_WORK INSTRUCTION:_ Tally the lines of the material that carry the word "will". Give no more than the number.

+++ PROVIDED INFORMATION

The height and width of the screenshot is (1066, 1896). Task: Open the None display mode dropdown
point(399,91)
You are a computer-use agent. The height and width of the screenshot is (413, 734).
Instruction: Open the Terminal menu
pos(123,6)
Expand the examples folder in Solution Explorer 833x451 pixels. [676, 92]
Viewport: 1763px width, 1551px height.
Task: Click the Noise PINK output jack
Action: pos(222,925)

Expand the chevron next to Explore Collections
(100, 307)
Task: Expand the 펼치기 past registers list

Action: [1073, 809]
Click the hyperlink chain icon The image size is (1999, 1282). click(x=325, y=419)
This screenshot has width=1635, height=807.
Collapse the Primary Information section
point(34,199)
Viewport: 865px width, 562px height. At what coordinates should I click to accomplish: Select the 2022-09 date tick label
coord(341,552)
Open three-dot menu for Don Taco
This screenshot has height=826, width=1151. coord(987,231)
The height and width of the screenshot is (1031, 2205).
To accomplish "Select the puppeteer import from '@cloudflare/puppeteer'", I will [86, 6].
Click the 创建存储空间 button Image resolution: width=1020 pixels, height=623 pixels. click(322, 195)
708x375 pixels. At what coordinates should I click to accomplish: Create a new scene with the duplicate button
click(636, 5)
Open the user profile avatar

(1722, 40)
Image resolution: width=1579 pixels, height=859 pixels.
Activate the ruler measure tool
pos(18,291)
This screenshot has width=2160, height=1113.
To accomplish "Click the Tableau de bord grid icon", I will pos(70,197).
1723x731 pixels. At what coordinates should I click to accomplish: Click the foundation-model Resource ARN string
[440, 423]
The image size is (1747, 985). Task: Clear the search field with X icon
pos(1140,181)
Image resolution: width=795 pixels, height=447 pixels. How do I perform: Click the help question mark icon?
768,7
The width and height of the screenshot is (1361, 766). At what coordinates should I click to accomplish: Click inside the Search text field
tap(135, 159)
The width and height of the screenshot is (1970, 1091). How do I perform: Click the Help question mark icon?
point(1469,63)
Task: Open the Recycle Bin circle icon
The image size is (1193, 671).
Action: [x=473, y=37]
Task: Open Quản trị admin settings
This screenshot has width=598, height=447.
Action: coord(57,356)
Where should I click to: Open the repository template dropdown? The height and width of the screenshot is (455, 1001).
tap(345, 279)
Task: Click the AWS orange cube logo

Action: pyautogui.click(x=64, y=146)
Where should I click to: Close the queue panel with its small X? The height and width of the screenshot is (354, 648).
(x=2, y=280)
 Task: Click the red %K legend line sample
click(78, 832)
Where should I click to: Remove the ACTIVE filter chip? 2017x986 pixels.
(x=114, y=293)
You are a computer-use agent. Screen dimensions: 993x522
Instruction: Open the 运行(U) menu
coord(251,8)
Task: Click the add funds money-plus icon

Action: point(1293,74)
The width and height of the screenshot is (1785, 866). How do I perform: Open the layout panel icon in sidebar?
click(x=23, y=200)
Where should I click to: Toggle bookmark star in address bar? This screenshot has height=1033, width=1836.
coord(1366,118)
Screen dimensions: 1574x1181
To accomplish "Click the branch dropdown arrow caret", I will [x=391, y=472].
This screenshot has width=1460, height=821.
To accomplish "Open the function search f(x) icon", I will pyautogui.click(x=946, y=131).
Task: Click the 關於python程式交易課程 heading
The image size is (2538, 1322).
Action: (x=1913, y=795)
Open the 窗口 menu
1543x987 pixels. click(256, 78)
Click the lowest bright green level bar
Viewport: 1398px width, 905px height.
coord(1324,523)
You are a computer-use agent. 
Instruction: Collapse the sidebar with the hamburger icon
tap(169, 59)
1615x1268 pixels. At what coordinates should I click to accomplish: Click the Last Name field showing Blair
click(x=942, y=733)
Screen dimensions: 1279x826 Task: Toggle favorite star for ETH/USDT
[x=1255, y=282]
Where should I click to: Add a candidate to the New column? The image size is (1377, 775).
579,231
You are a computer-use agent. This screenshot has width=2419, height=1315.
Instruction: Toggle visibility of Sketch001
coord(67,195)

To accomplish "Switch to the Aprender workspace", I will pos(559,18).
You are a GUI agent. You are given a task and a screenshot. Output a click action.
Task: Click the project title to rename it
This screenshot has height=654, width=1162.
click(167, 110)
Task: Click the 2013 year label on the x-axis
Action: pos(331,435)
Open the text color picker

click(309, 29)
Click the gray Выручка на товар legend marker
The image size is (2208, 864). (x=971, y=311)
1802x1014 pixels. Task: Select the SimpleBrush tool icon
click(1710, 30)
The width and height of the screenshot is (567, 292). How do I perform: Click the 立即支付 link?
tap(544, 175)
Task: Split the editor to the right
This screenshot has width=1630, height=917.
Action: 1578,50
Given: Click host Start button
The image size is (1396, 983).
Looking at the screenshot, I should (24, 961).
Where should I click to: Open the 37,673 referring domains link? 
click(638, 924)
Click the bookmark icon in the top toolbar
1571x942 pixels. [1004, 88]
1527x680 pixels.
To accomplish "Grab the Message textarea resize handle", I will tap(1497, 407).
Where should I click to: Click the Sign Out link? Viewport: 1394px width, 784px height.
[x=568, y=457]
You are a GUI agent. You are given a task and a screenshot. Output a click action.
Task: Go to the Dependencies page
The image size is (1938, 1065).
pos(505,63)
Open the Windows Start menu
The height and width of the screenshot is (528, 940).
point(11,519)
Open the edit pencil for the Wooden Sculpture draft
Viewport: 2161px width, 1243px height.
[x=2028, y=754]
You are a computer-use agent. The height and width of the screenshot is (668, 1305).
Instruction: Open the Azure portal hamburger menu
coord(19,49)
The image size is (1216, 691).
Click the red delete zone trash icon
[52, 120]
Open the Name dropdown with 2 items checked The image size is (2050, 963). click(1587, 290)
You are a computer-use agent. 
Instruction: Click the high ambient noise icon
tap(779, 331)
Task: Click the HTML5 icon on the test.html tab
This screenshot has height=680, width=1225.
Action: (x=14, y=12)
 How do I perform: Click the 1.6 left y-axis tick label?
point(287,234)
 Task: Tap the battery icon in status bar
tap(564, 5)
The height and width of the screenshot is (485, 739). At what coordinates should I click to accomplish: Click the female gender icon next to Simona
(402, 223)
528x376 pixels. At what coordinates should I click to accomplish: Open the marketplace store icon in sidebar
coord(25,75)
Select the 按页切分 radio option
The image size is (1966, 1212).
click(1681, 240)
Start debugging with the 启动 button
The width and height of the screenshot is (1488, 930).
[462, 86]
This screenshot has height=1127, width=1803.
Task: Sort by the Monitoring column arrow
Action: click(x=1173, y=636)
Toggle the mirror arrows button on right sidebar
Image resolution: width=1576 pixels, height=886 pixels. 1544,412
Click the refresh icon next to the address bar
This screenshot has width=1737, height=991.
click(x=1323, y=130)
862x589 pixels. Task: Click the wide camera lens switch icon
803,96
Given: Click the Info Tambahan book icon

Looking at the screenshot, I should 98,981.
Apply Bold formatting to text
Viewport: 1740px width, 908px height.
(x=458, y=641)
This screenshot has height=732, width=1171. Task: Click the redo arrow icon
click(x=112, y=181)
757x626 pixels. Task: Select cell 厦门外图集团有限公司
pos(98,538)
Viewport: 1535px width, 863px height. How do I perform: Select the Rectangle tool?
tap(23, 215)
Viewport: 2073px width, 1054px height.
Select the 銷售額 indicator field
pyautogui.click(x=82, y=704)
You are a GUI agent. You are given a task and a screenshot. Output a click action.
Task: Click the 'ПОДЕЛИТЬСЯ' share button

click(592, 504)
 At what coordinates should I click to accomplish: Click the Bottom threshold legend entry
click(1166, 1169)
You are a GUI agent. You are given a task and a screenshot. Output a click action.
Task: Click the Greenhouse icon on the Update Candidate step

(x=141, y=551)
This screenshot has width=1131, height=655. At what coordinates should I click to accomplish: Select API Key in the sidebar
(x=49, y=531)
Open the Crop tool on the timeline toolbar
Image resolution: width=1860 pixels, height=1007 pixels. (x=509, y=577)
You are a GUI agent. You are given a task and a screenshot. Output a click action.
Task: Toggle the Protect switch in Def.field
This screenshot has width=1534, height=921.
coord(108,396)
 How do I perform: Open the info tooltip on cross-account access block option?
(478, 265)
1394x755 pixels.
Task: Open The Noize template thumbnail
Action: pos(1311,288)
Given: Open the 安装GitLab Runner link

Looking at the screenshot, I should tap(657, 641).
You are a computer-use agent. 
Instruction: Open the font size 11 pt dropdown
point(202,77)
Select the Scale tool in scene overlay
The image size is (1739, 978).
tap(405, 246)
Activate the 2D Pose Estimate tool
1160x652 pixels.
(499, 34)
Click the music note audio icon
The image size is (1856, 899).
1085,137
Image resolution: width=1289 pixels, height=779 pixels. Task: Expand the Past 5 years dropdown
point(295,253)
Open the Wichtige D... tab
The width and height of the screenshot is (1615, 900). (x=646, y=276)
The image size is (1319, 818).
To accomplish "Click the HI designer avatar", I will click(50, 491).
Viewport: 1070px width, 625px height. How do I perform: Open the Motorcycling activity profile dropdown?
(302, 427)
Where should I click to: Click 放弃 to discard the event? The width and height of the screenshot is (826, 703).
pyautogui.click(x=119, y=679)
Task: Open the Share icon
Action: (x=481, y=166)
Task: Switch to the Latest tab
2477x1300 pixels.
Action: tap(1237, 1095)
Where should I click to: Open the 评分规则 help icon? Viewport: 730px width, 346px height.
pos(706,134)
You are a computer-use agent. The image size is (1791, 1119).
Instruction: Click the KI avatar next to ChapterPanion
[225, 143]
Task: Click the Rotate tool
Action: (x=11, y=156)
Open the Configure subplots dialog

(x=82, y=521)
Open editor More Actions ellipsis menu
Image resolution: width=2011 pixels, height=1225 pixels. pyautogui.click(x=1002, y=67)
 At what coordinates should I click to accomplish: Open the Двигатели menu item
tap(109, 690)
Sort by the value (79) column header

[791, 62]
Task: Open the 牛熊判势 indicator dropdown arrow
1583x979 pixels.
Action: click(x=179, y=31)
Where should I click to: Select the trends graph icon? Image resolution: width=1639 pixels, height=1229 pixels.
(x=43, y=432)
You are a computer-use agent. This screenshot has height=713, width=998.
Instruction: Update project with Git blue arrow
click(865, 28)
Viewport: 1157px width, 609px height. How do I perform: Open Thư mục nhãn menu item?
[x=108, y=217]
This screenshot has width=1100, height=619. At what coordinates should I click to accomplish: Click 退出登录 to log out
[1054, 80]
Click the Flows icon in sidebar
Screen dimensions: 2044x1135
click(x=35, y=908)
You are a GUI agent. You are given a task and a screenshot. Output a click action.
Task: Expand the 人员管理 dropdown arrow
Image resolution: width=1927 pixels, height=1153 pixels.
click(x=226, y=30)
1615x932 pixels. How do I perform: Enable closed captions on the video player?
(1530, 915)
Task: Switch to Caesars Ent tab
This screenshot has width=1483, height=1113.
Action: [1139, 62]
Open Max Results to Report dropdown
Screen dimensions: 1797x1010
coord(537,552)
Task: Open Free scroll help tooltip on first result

++++++

_OUTPUT FOR THIS EXERCISE:_ 7